I’d like to think that my kids (ages 11 and 14 now) would come to me and tell me anything. I would like to believe that there is no problem too big, too difficult or too painful for us to discuss. We’ve talked about a lot of things together... conflicts with friends, changing bodies, our values and boundaries around sex. I’d like to think that if we can talk together about sex without too much squirming or funny faces, then we can talk about anything.
But, I can never assume it.
Last week, a family in a neighboring town looked frantically for their thirteen year old son who had left their home on a cold night, right before a big snowstorm. He was missing for four days and nights. In those terrible long days and nights, the parents learned that he'd left home after receiving an email from school about a homework assignment that was late.
This story was difficult for me as a parent for a few reasons. First, this child is around the same age as my kids, and second, he was in the struggle that I face too often with my own kids–the relationship between homework and self-esteem.
My kids put a lot of stock in their grades. So if they forget or avoid an assignment and get an unsatisfying grade, in their eyes they have failed. I work really hard not to put the pressure on them around grades, because they do that without my help. They need me to tell them that they are loved. They need me to set good, safe boundaries for them.
Monday morning, after this child was missing for almost five days, he was found in a neighbor’s back yard. He had taken a gun from his family home – a gun that was fitted with a trigger lock – and taken his life. At thirteen.
Last night at dinner, I told the kids the story of this child, a child that could have been their friend. And I reminded them that there was nothing they couldn’t tell me. They never had to worry about me not loving them in the difficult times.
Sometimes it’s hard for kids to remember that. I remember as a kid being worried that my parent’s love was conditional. I remember the terrible fear that I would disappoint or embarrass them. Looking back on that now, it seems a little silly. I don’t think my parents would have been disappointed in me or angry with the little things I saw as a failure then. But these are the things our kids worry about. These things can paralyze our children, and lead them to think and do some unimaginable things.

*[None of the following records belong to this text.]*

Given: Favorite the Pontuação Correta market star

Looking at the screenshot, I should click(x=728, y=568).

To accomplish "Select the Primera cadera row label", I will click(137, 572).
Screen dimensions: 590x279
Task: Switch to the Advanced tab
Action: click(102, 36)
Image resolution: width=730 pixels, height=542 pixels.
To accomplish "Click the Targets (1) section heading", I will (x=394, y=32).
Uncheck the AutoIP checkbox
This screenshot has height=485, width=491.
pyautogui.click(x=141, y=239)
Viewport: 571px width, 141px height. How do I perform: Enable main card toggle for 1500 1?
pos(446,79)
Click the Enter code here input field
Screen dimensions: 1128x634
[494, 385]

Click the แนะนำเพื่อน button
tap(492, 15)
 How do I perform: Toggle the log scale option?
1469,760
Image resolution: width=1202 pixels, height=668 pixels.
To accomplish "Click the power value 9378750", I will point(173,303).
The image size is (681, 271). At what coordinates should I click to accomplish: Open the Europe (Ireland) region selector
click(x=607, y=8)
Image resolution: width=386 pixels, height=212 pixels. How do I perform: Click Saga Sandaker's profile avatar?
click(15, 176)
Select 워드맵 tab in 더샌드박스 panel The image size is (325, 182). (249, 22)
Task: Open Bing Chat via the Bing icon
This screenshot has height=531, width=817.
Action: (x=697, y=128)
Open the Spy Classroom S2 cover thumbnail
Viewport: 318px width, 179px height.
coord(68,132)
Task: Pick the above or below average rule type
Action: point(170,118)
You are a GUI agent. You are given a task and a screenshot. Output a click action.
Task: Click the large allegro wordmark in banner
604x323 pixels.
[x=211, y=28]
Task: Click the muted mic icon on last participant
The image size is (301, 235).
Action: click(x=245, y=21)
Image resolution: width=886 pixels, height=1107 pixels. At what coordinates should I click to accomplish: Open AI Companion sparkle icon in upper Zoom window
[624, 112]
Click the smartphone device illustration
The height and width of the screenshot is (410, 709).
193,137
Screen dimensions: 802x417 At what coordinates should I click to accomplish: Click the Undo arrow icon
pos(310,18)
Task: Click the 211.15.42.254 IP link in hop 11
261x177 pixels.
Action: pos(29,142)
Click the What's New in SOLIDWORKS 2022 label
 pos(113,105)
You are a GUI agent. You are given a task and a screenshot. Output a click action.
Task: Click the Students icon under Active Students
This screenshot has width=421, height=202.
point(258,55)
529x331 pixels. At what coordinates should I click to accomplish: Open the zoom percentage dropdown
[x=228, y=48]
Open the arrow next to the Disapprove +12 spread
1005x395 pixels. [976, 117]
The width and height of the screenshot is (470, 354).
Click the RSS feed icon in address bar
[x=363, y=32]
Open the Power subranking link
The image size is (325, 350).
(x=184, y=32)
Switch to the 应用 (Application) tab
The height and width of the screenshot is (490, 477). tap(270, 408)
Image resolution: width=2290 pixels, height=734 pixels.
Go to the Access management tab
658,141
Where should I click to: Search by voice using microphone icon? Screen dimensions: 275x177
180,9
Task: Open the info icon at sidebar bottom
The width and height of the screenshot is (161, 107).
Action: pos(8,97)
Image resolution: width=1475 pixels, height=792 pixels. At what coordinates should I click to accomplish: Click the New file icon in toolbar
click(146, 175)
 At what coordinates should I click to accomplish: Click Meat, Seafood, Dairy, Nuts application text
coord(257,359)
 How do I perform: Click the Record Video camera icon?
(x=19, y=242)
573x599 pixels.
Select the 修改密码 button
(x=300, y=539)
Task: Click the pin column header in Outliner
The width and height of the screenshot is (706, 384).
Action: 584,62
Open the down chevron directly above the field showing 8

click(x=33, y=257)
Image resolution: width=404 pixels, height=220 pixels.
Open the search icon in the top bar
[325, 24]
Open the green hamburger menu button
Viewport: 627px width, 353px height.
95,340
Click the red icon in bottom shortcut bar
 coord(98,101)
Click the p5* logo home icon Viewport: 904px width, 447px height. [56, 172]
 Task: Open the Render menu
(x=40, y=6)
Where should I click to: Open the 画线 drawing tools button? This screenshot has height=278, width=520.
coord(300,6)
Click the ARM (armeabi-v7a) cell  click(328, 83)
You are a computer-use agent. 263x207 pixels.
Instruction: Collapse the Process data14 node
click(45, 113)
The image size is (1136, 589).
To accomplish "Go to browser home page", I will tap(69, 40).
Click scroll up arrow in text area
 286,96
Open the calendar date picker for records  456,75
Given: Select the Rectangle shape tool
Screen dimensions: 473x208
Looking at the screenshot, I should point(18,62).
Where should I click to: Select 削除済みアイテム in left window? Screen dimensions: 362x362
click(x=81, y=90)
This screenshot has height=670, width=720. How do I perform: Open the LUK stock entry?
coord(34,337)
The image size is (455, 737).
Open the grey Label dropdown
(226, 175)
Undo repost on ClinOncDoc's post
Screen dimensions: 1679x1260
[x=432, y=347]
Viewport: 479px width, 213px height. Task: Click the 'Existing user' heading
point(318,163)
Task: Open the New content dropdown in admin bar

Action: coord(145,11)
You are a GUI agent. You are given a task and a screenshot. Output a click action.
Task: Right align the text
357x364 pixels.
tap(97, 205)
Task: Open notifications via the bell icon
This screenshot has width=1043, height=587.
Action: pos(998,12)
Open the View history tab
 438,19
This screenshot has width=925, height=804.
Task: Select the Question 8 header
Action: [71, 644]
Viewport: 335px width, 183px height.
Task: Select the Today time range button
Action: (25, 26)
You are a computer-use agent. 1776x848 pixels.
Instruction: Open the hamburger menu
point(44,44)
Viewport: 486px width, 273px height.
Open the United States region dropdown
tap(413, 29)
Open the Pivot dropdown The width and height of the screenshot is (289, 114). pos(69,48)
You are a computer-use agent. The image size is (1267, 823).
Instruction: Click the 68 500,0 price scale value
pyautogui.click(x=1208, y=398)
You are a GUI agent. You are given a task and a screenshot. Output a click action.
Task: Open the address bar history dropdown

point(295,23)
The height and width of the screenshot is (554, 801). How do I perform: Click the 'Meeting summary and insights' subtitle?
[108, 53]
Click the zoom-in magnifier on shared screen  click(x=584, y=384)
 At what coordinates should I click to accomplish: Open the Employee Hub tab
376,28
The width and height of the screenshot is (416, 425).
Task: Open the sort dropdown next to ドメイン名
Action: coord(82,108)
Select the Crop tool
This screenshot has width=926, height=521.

Suicide is a very complicated thing. To be honest, I hesitate to write about it it here. It’s tempting to be judgemental about gun safety or homework or parenting in the case of the child that took his life. And I refuse to go there. The story of this child’s death is probably far more complicated than we can ever imagine. What I do know is that my children and your children need to hear that they are loved regardless of grades, performance or ability.